India’s Evolution of Relationship with Central Asia:

  1. After the breakup of the Soviet Union and the formation of the independent republics in Central Asia, India reset its ties with the strategically critical region.
  2. India provided financial aid to the region and established diplomatic relations.
  3. India signed the Strategic Partnership Agreements (SPA) with Kazakhstan, Tajikistan and Uzbekistan to stimulate defence cooperation and deepen trade relations.
  4. In 2012, India’s ‘Connect Central Asia’ policy aimed at furthering India’s political, economic, historical and cultural connections with the region.
  5. However, India’s efforts were stonewalled by Pakistan’s lack of willingness to allow India passage through its territory. China took advantage of the situation and unveiled the much-hyped BRI in Kazakhstan.
  6. The growing geostrategic and security concerns regarding the BRI’s China-Pakistan Economic Corridor (CPEC) and its violation of India’s sovereignty forced New Delhi to fix its lethargic strategy.
  7. India signed MoUs with Iran in 2015 to develop the Chabahar port in the Sistan-Baluchistan province that was in the doldrums from 2003.
  8. Most of the Central Asian leaders view India’s Chabahar port as an opportunity to diversify their export markets and control China’s ambitions.
  9. China’s assertive approach led to rising social discontent on the ill-treatment of their ethnic brethren in neighbouring Xinjiang.

 

Recent India-Armenia ties:

  1. India has become the first Indian External Affairs Minister to visit Armenia.
  2. The Minister and his Armenian counterpart, agreed to enhance trade and cultural exchanges to boost bilateral relations.
  3. During the visit, Mr. Jaishankar also supported efforts for a peaceful solution of the Nagorno-Karabakh conflict between Azerbaijan and Armenia under the Organization for Security and Cooperation in Europe’s (OSCE) Minsk group.
  4. The Taliban re-establishing its supremacy over Afghanistan has also exposed the weaknesses of coalitions such as the Shanghai Cooperation Organization (SCO), created in response to the threats of terrorism that sprang from Afghanistan.
  5. However, the SCO has been used by most member countries for their own regional geostrategic and security interests, increasing the trust-deficit and divergence within the forum.
  6. As the SCO failed to collectively respond to the Afghan crisis, the Central Asian leaders met in Turkmenistan in August to voice their concerns over the Afghan situation, and also discussed the presence of Central Asian terror groups within Afghanistan and along their borders.

 

Conclusion:

Central Asian countries have been keen to have India as a partner as they have sought to diversify their strategic ties.

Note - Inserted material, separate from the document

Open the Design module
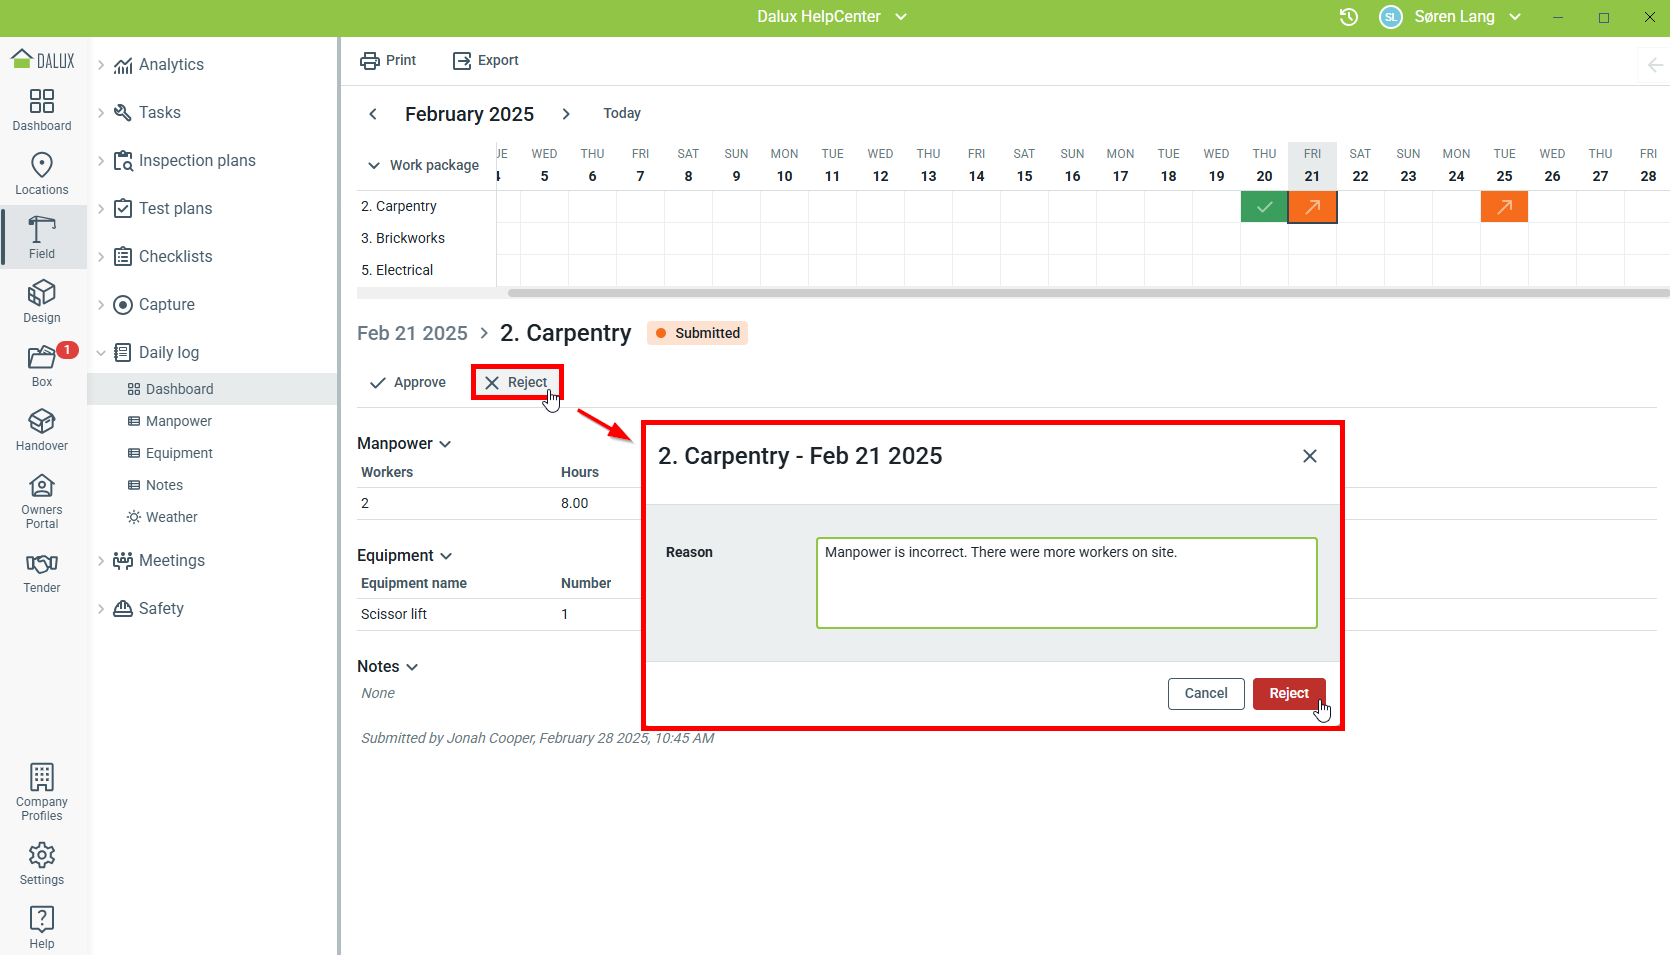Viewport: 1670px width, 955px height. point(42,302)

Central Asian regional dynamics will become very interesting with India’s involvement in the region in the coming years.

Rising anti-Chinese sentiments within the region and security threats from the Taliban allow New Delhi and Central Asia to reimagine their engagement.

India cannot afford to lose any time in recalibrating its regional engagements.

Central Asian countries have admitted India into the Ashgabat Agreement, allowing India access to connectivity networks to facilitate trade and commercial interactions with both Central Asia and Eurasia, and also access the natural resources of the region.